Abortion is an emotive subject. Some people think that a woman should always have the right to control what happens to her own body, others disagree and think that an embryo or fetus is a person from the moment of conception.
Arguments focus on the unborn baby, but very little attention is given to the woman. The pro-life issue is not just about the baby’s life, but the mother’s life too.
During the woman’s pre-operative consultation, the surgeon is supposed to inform her of any complications or side-effects she may encounter from the procedure. Although abdominal pain, pelvic infections and perforations of the uterus are routinely mentioned, breast cancer never is.
A study in the World Journal of Surgical Oncology found that women who had had induced abortions were at a much greater risk of developing breast cancer than women who had not had an induced abortion.
Between January 2000 and December 2006, a survey was conducted among various medical clinics in Turkey.
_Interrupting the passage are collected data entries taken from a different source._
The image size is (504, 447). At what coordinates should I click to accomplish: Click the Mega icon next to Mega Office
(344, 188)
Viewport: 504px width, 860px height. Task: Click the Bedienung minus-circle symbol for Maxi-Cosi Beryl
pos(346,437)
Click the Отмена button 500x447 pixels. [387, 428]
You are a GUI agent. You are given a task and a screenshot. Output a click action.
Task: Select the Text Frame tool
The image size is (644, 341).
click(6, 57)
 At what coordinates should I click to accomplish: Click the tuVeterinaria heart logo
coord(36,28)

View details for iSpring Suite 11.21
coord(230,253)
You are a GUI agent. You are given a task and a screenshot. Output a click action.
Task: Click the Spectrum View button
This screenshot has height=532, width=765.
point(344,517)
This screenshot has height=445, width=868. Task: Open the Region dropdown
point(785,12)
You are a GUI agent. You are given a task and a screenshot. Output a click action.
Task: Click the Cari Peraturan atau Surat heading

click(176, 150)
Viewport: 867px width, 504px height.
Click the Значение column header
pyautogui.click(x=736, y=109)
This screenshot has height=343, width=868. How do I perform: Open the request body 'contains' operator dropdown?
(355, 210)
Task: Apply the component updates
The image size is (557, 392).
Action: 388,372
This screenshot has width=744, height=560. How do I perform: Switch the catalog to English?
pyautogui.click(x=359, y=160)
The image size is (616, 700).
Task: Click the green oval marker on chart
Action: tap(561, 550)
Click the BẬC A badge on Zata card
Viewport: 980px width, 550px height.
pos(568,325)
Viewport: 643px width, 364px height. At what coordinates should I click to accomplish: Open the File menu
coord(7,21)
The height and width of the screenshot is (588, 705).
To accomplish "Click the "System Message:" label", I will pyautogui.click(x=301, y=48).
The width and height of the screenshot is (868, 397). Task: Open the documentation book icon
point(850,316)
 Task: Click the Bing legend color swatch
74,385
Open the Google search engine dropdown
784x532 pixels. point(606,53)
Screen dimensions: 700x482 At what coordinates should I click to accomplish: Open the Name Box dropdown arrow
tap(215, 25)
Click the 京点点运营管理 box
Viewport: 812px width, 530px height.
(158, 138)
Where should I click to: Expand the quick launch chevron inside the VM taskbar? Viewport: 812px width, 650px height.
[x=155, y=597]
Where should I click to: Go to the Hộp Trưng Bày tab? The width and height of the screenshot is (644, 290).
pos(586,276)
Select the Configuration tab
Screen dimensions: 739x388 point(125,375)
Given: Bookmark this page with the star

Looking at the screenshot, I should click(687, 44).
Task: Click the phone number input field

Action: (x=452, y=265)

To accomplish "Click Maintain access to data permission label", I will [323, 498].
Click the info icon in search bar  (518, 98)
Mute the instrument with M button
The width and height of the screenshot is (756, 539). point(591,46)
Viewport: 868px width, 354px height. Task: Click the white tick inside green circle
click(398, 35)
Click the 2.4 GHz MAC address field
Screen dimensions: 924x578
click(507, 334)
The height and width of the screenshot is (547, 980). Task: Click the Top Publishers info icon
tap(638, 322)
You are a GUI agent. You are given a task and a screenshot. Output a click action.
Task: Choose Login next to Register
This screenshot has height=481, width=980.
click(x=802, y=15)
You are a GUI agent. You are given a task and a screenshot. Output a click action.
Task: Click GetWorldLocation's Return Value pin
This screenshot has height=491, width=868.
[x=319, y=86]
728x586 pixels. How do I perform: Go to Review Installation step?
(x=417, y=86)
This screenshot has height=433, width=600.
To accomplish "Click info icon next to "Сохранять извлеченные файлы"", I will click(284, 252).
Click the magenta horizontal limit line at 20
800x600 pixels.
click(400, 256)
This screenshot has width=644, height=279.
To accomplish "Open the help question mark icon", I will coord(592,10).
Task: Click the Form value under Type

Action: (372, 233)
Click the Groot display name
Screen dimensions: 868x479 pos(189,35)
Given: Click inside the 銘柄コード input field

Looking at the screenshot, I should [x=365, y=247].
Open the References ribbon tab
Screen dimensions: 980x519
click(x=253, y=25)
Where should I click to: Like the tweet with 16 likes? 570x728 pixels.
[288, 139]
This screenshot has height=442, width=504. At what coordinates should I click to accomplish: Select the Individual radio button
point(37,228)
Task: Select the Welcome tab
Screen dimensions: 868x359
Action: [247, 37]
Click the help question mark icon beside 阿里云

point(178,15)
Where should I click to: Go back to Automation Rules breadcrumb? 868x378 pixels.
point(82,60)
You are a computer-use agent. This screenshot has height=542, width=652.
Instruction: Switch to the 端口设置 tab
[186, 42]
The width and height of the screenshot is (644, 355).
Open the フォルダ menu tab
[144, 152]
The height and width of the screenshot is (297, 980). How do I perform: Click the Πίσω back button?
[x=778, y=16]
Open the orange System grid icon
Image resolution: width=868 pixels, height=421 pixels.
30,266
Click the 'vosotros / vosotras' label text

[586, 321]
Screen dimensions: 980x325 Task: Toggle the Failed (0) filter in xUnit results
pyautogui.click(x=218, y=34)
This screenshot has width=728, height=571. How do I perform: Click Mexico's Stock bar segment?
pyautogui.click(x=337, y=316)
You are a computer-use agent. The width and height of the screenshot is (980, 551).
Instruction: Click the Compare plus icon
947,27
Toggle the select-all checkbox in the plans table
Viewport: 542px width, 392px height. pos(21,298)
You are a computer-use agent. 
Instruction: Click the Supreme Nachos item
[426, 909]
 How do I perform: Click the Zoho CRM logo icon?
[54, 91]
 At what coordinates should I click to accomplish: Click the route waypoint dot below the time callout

It involved 1492 breast cancer sufferers and 2167 women with other health problems.
The study authors wrote:
‘These findings suggest that age and induced abortion were found to be significantly associated with increased breast cancer risk.’
Other risk factors included being older than 35 at the time of giving birth to her first child, lack of breast feeding, having a family history of breast cancer and being overweight.
Since breast cancer is the most common cancer in women, with 12,082 deaths in the UK and 40,460 deaths in the USA in 2007 alone, obstetricians should tell women considering an abortion that it does carry a risk of cancer.
Honesty would not only limit the number of terminations and potentially reduce cancer rates, but it would also allow the woman the opportunity to make a truly informed choice.